Texte fourni:
((

17. En septième lieu, aux termes de l'article UC 4 du règlement du plan local d'urbanisme : " Desserte par les réseaux. 4-1 Eau potable. Toute construction ou installation nouvelle doit être desservie par une conduite de distribution potable de caractéristiques suffisantes conformément à la règlementation en vigueur ; 4-2 Assainissement. Toute construction ou installation nouvelle doit évacuer ses eaux usées par canalisations souterraines raccordées au réseau d'assainissement existant. (...) 4-3 Eaux pluviales. Les aménagements réalisés sur tout terrain doivent être tels qu'ils garantissent l'écoulement des eaux pluviales dans les réseaux "

18. Il ressort des pièces du dossier, et notamment du plan de masse, que le pétitionnaire a prévu de raccorder le projet aux réseaux publics existants d'eau potable, eau pluviales et assainissement. En se bornant à des affirmations, les requérants n'apportent aucun élément permettant de considérer que les réseaux existants, qui desservent une zone déjà urbanisée, seraient insuffisants pour accueillir le projet.

19. En huitième lieu, aux termes de l'article UC 6 du règlement du plan local d'urbanisme : " Implantation des constructions par rapport aux voies et emprises publiques. Les constructions doivent être implantées au-delà des marges de recul indiquées au plan. A défaut d'indication figurant sur les plans, les constructions doivent respecter un reculement minimum de (...) 10 m par rapport aux bords des cours d'eau. ".

20. Il ressort des pièces du dossier que le bâtiment en fond de parcelle, le plus proche du cours d'eau, est situé en rive gauche et à plus de 10 mètres du bord de l'affluent de la Ravine de l'Anse-à-l'âne. Par suite, et alors même que le terrain est situé en zone orange du plan de prévention du risque d'inondation, le moyen tiré de la méconnaissance des dispositions précitées ne peut qu'être écarté.

21. En neuvième lieu, aux termes de l'article UC 7 du règlement du plan local d'urbanisme : " Implantation des constructions par rapport aux limites séparatives. 7-1 Lorsque les constructions ne jouxtent pas les limites séparatives, elles doivent être écartées de celles-ci d'une distance au moins égale à 4 m. 7-2 les constructions annexes peuvent être construites, soit le long des limites séparatives des terrains, soit à une distance minimale de 4 m des limites séparatives. ".

22. Il ressort des pièces du dossier, et notamment du plan de masse, que, conformément aux dispositions précitées, deux bâtiments sont implantés sur les limites séparatives latérales, et que le troisième est implanté à plus de 4 mètres de la limite séparative de fond de parcelle, les limites séparatives étant représentées par un trait en gras sur le plan de masse. Par ailleurs, les structures en pergola recouvrant les places de stationnement sont également situées sur les limites séparatives. Par suite, le moyen tiré de la méconnaissance des dispositions précitées doit être écarté.

))

Objectifs:
a: Répondez à ces questions sur le texte sur le plan local d'urbanisme :
(i) Quel recul minimum l'article UC 6 impose-t-il par rapport aux bords des cours d'eau ?
(ii) Dans quelle zone du plan de prévention du risque d'inondation le terrain est-il situé ?
(iii) Comment les limites séparatives sont-elles représentées sur le plan de masse ?
b: Poursuivez le texte sur le plan local d'urbanisme après sa dernière phrase.

Données fournies:
((

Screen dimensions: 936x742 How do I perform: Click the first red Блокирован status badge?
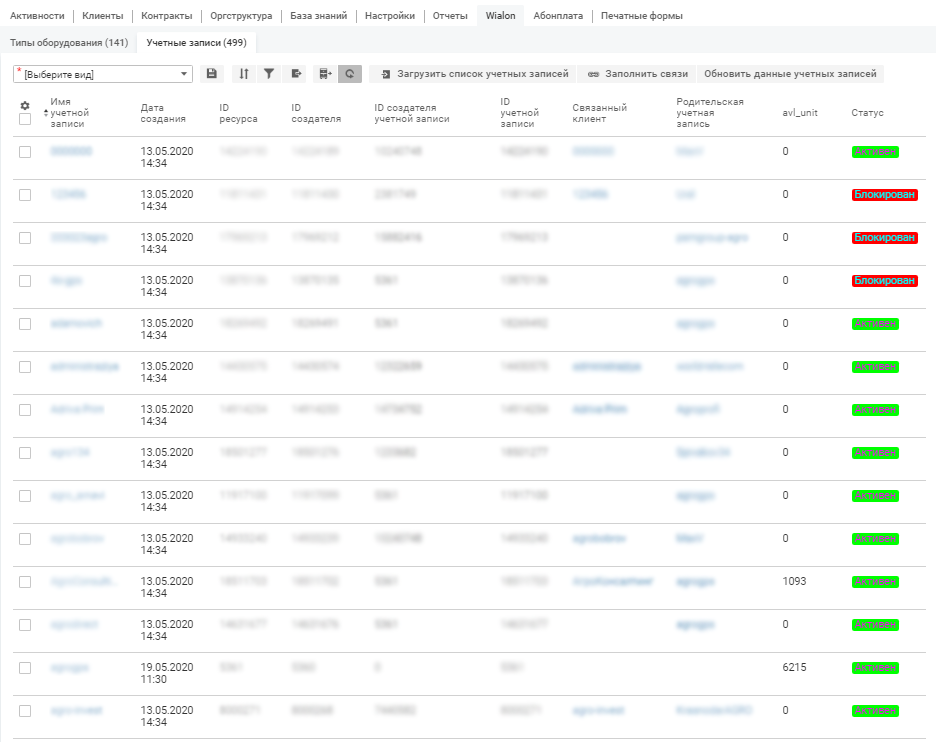pos(884,195)
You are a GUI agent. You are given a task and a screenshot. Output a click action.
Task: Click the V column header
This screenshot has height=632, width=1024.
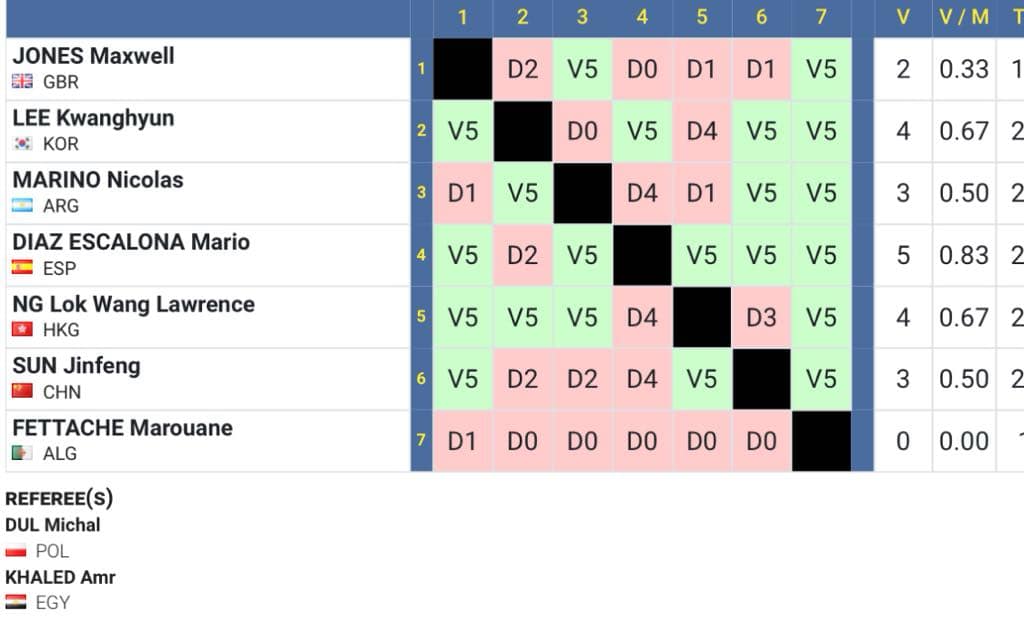pos(903,17)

))

Réponses:
a:
(i) 10 mètres.
(ii) En zone orange.
(iii) Par un trait en gras.

b:
23. En dixième lieu, aux termes de l'article UC 8 du règlement du plan local d'urbanisme : " Implantation des constructions les unes par rapport aux autres sur une même propriété ou plusieurs propriétés liées par un acte authentique. Les bâtiments ou corps de bâtiments en vis-à-vis sur un même terrain doivent être édifiés de telle manière que la distance de tout point d'un bâtiment à tout point d'un autre bâtiment soit au moins égale à la différence de niveau entre l'égout du toit du bâtiment le plus haut et le sol du bâtiment le plus bas sur les façades en vis-à-vis sans pouvoir être inférieur à 4 mètres. ".

24. Il ressort des pièces du dossier que les trois bâtiments collectifs sont chacun espacés d'une largeur de plus de 4 mètres et par ailleurs, les dispositions précitées ne sont pas applicables à la pergola centrale qui n'est pas un bâtiment. Dans ces conditions le moyen tiré de la méconnaissance de ces dispositions doit être écarté.

25. En onzième lieu, aux termes de l'article UC 11 du règlement du plan local d'urbanisme : " Aspect extérieur (...) 1. Les constructions sur pilotis apparents sont interdits ". Il ressort des pièces du dossier, notamment des photographies d'insertion et de la notice architecturale, que le projet en litige prévoit des bâtiments construits non sur pilotis mais sur des structures porteuses en béton texturé et peint, et disposant simplement, sur certaines façades, d'éléments décoratifs ressemblant à des pilotis. Dans ces conditions, le moyen tiré de la méconnaissance des dispositions précitées doit être écarté.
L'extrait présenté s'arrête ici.